# WORK TO COMPLETE
After locating the line that contains "Identify the click" in the data below, set down exactly that line and each one after it through the line that contains "Impressum (247, 2556)", and nothing more.

EXTRACTED MATERIAL: Begin

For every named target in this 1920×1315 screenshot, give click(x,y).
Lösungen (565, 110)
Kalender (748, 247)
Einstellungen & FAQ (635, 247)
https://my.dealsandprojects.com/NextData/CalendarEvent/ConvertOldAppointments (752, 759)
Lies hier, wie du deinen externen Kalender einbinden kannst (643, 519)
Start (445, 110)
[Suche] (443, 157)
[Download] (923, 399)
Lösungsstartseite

EXTRACTED MATERIAL: End
EXTRACTED MATERIAL: Begin

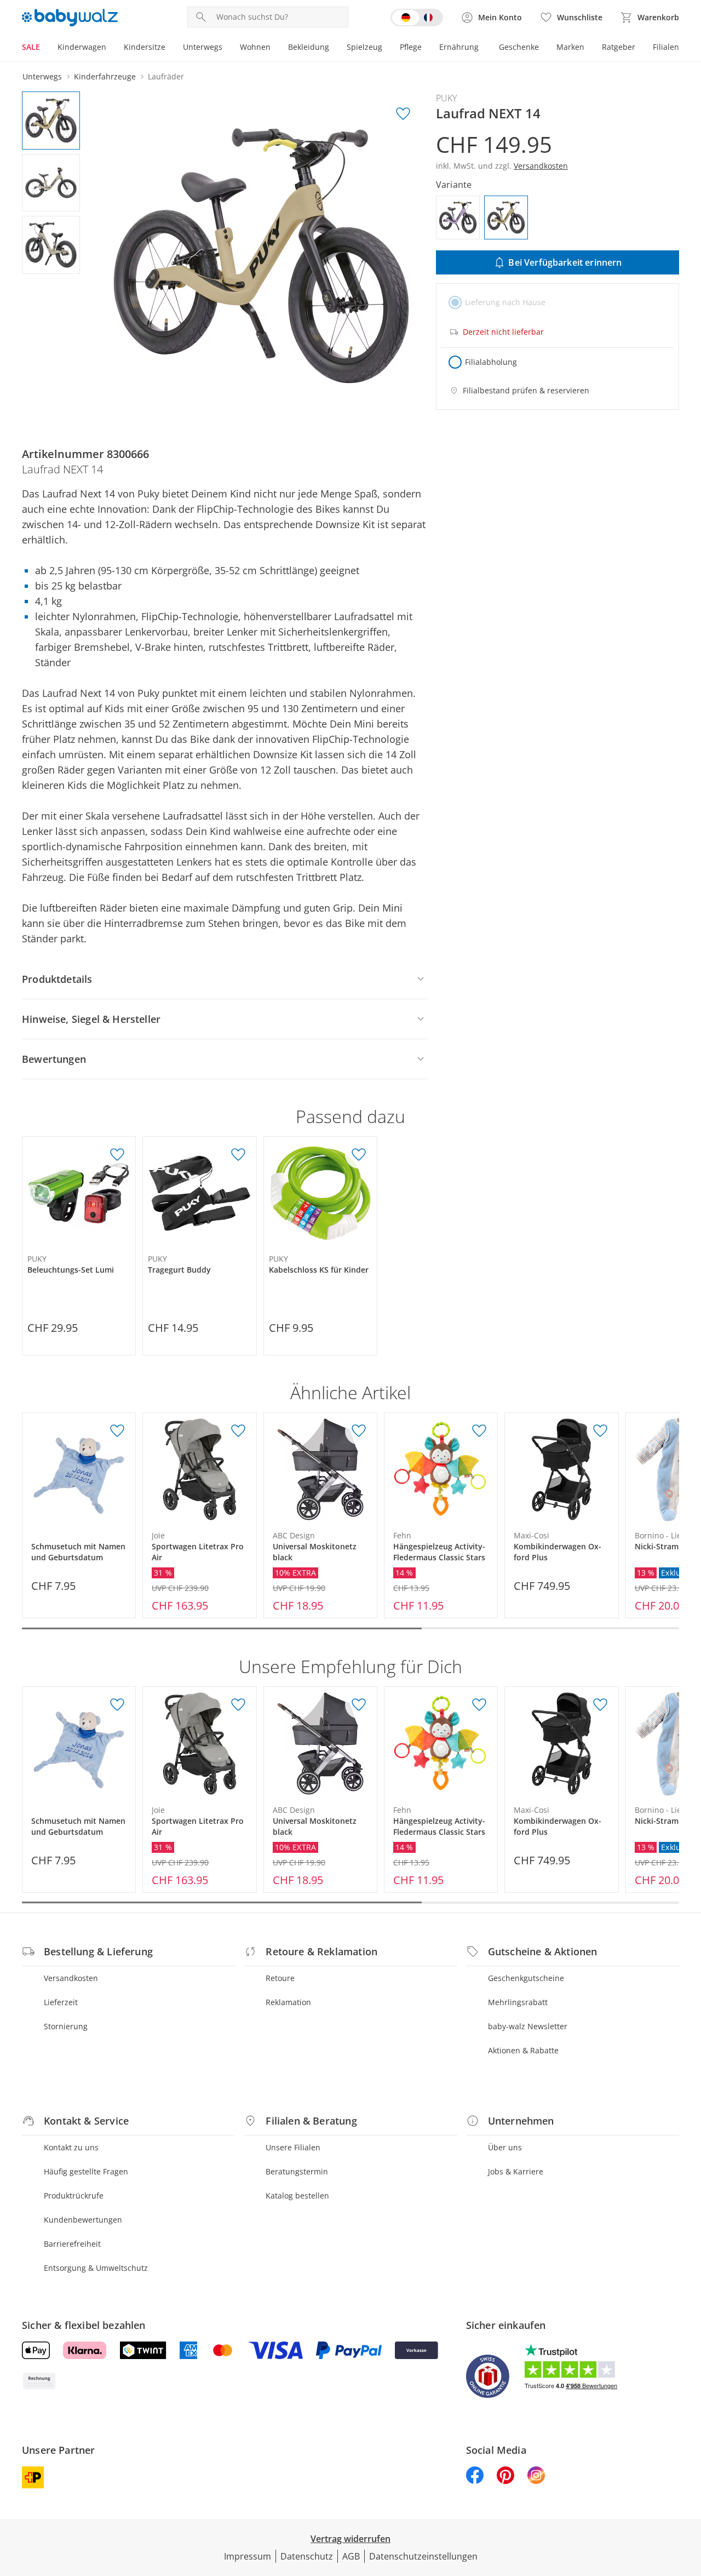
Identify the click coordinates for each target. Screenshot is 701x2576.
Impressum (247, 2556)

EXTRACTED MATERIAL: End
EXTRACTED MATERIAL: Begin

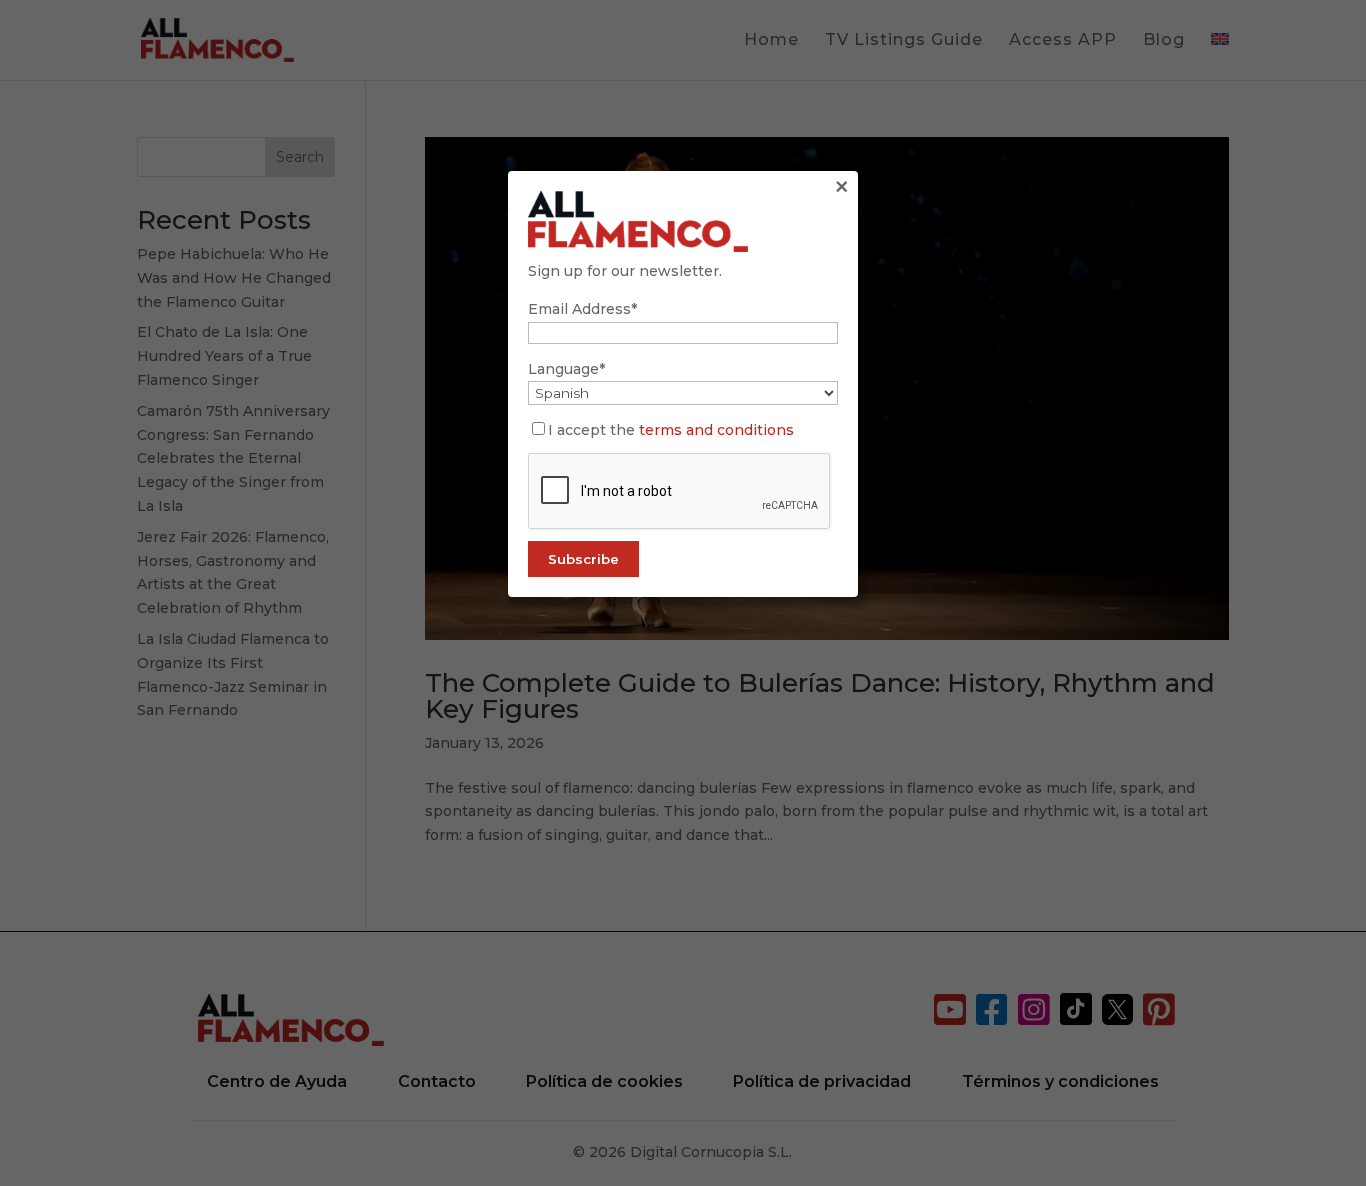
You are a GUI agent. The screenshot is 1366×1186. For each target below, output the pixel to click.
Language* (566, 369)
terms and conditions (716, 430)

EXTRACTED MATERIAL: End

# ANSWER SECTION
Identify the click coordinates for each target. Screenshot is 701x2576.
Impressum (247, 2556)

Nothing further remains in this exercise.